§ **Excerpt provided**:
The Impact of an ECV service is limited by antenatal breech detection: A retrospective cohort study
Hemelaar J., Lim LN., Impey LW.
© 2015 Wiley Periodicals, Inc. Background: External cephalic version (ECV) reduces the chance of breech presentation at term birth and lowers the chance of a cesarean delivery. ECV services are now in place in many units in the United Kingdom but their effectiveness is unknown. The aim of this study was to investigate the reasons for breech presentation at term birth. Methods: We performed a retrospective cohort study of 394 consecutive babies who were in breech presentation at term birth in a large United Kingdom maternity unit that offers ECV. The cohort was analyzed over two time periods 10 years apart: 1998-1999 and 2008-2009. Results: Only 33.8 percent of women had undergone a (failed) ECV attempt. This low proportion was mainly because breech presentation was not diagnosed antenatally (27.9%). Other contributing factors were: ECV not offered by clinicians (12.2%), ECV declined by women (14%), and contraindications to ECV (10.7%). Over the 10-year period, the proportion of breech presentations that were not diagnosed antenatally increased from 23.2 to 32.5 percent (p = 0.04), which constituted 52.8 percent of women who had not undergone an ECV attempt in 2008-2009. Failure of clinicians to offer ECV reduced from 21.6 to 3.0 percent (p = 0.0001) and the proportion of women declining ECV decreased from 19.1 to 9.0 percent (p = 0.005). Overall, ECV attempts increased from 28.9 to 38.5 percent (p = 0.05). Conclusions: Although ECV counseling, referral, and attempt rates have increased, failure to detect breech presentation antenatally is the principal barrier to successful ECV. Improved breech detection would have a greater impact than methods to increase ECV success rates.

§ **Activity**: Reproduce the abstract above on breech detection and external cephalic version word for word, from its title through its last sentence.

§ **Study material**:
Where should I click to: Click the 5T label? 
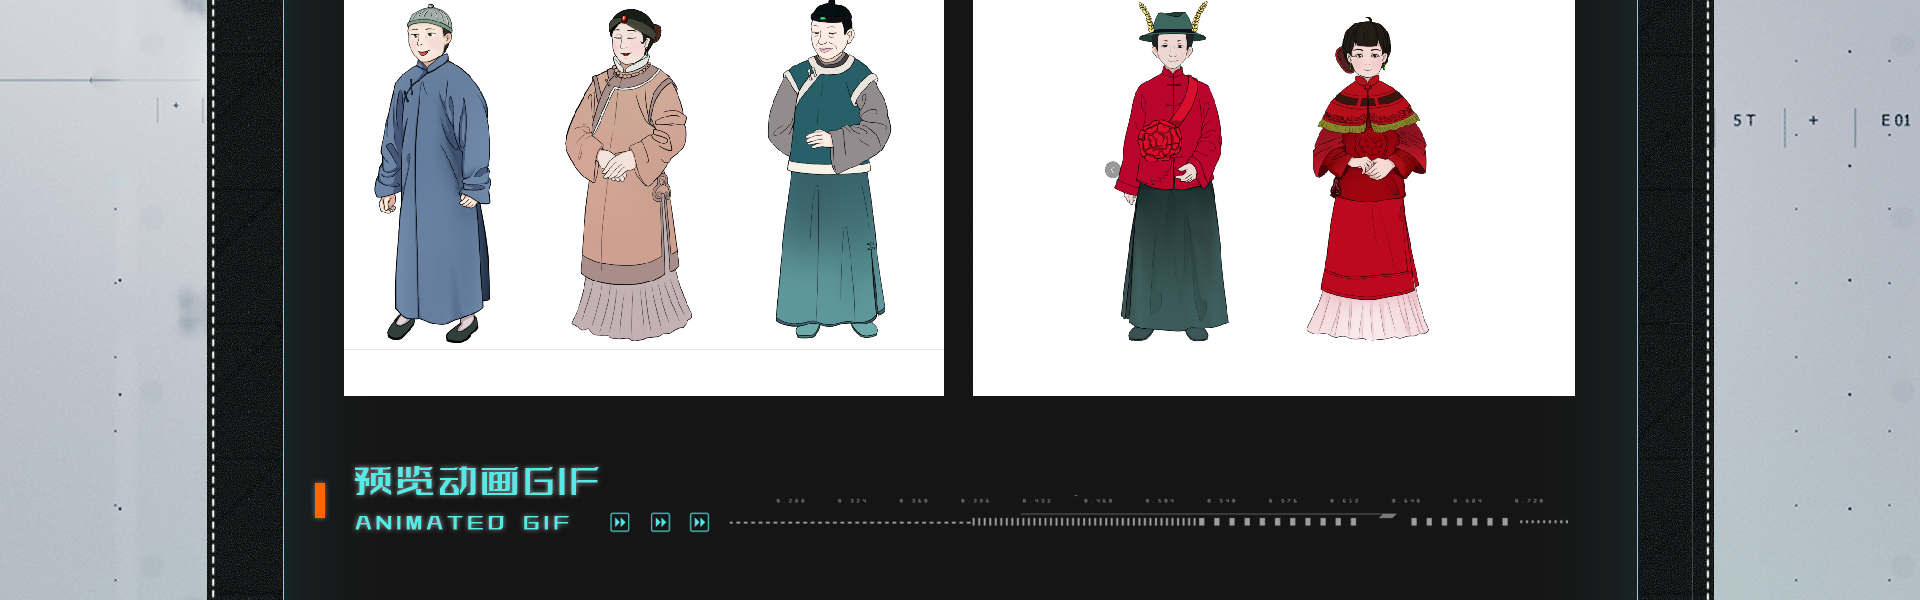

...

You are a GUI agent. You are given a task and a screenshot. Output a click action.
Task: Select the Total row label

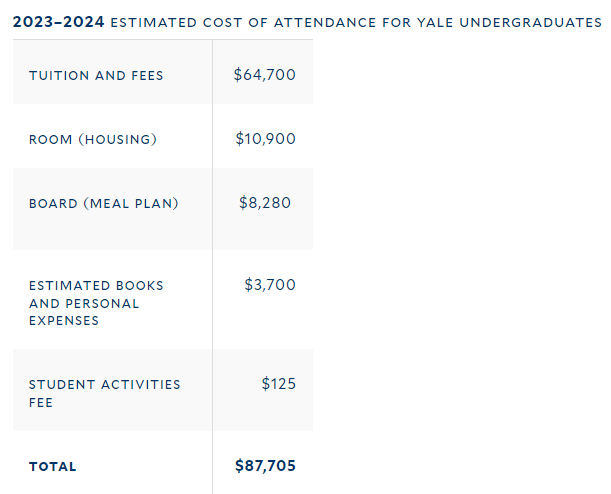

* * *

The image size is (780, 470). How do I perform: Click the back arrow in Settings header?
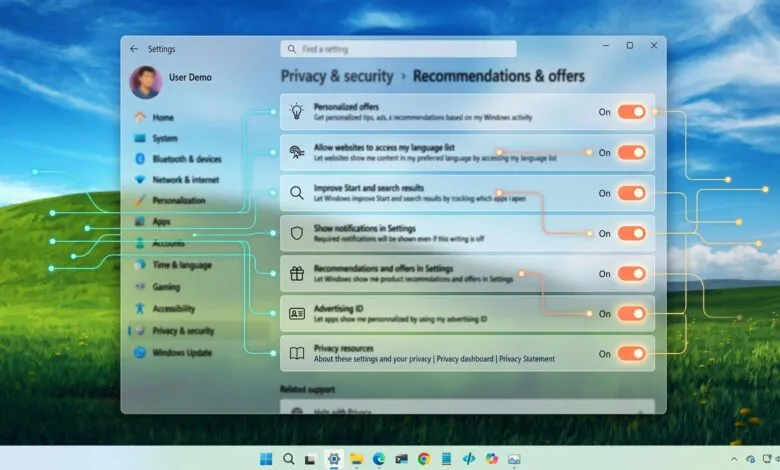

§ **Exercise solution**:
The Impact of an ECV service is limited by antenatal breech detection: A retrospective cohort study
Hemelaar J., Lim LN., Impey LW.
© 2015 Wiley Periodicals, Inc. Background: External cephalic version (ECV) reduces the chance of breech presentation at term birth and lowers the chance of a cesarean delivery. ECV services are now in place in many units in the United Kingdom but their effectiveness is unknown. The aim of this study was to investigate the reasons for breech presentation at term birth. Methods: We performed a retrospective cohort study of 394 consecutive babies who were in breech presentation at term birth in a large United Kingdom maternity unit that offers ECV. The cohort was analyzed over two time periods 10 years apart: 1998-1999 and 2008-2009. Results: Only 33.8 percent of women had undergone a (failed) ECV attempt. This low proportion was mainly because breech presentation was not diagnosed antenatally (27.9%). Other contributing factors were: ECV not offered by clinicians (12.2%), ECV declined by women (14%), and contraindications to ECV (10.7%). Over the 10-year period, the proportion of breech presentations that were not diagnosed antenatally increased from 23.2 to 32.5 percent (p = 0.04), which constituted 52.8 percent of women who had not undergone an ECV attempt in 2008-2009. Failure of clinicians to offer ECV reduced from 21.6 to 3.0 percent (p = 0.0001) and the proportion of women declining ECV decreased from 19.1 to 9.0 percent (p = 0.005). Overall, ECV attempts increased from 28.9 to 38.5 percent (p = 0.05). Conclusions: Although ECV counseling, referral, and attempt rates have increased, failure to detect breech presentation antenatally is the principal barrier to successful ECV. Improved breech detection would have a greater impact than methods to increase ECV success rates.